------ PASSAGE FOR REVIEW ------
During much of the 1820s, Rev. Ripley was in Georgia evangelizing predominately African-Americans. However, in 1826 the Newton Theological Institution, which had been open for only a year, named Rev. Ripley as chair of Biblical Literature and Pastoral Duties. This he held until 1832, when he devoted his time to biblical interpretation. In 1839, he became chair of Sacred Rhetoric and Pastoral Duties, which he held until 1857. After this, he taught biblical literature and interpretation until his retirement in 1860.

Rev. Ripley continued to write on biblical topics during retirement. In 1866, bored with retirement, he returned to the Institution as a librarian. He died in Newton, Massachusetts, on May 21, 1875.
------ SOURCE DATA ------
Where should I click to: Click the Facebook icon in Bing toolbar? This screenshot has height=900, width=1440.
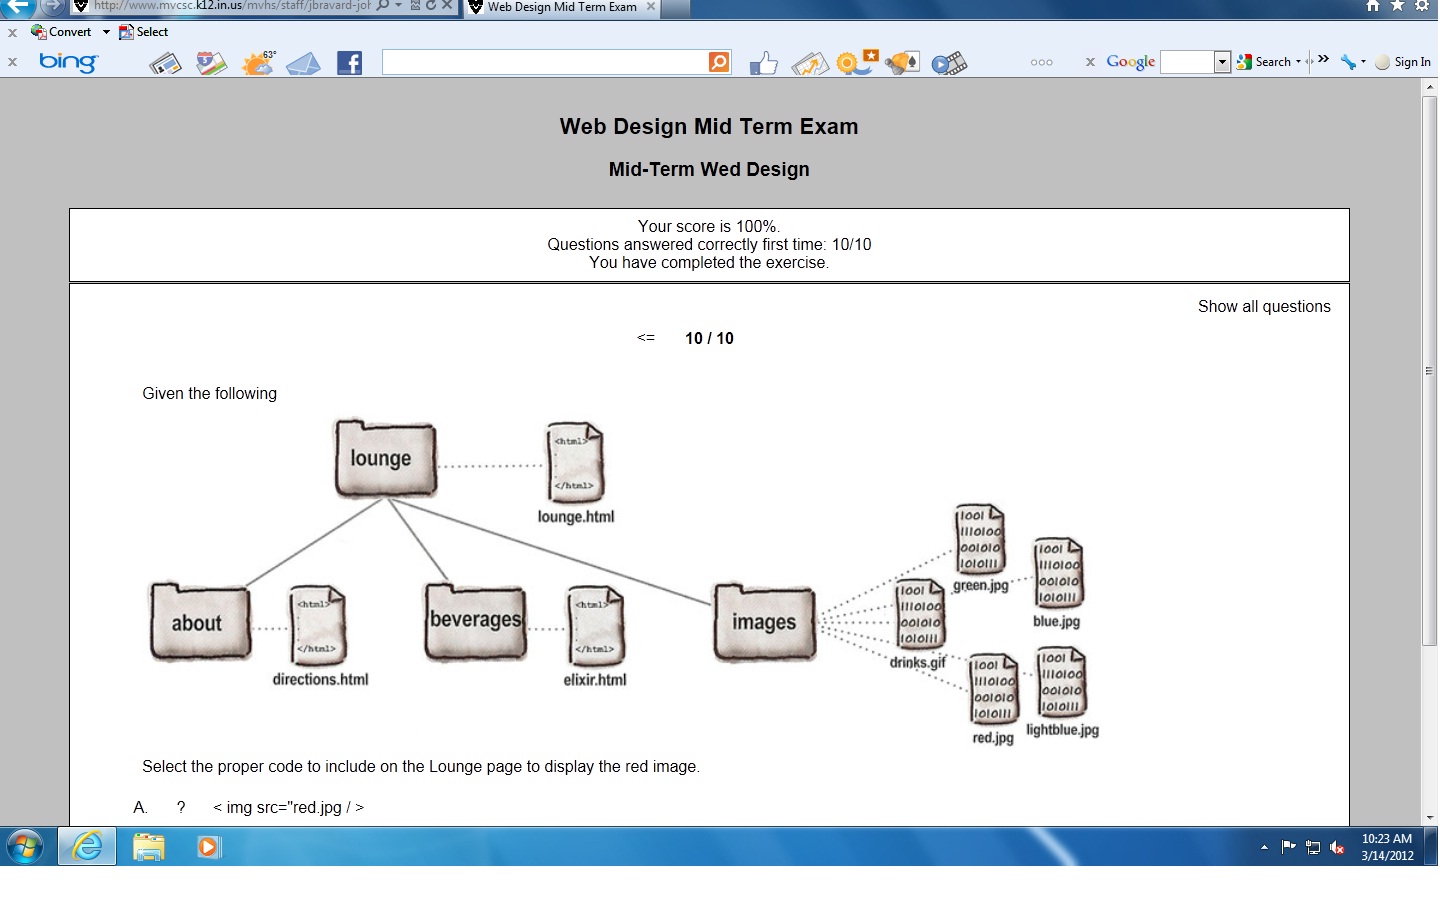coord(349,64)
------
## REQUIREMENT:
Please answer from the passage on Rev. Ripley: in what role did he go back to the Institution in 1866? The listing has no role in this exercise.

## SOLUTION TO THE PROBLEM:
He returned as a librarian.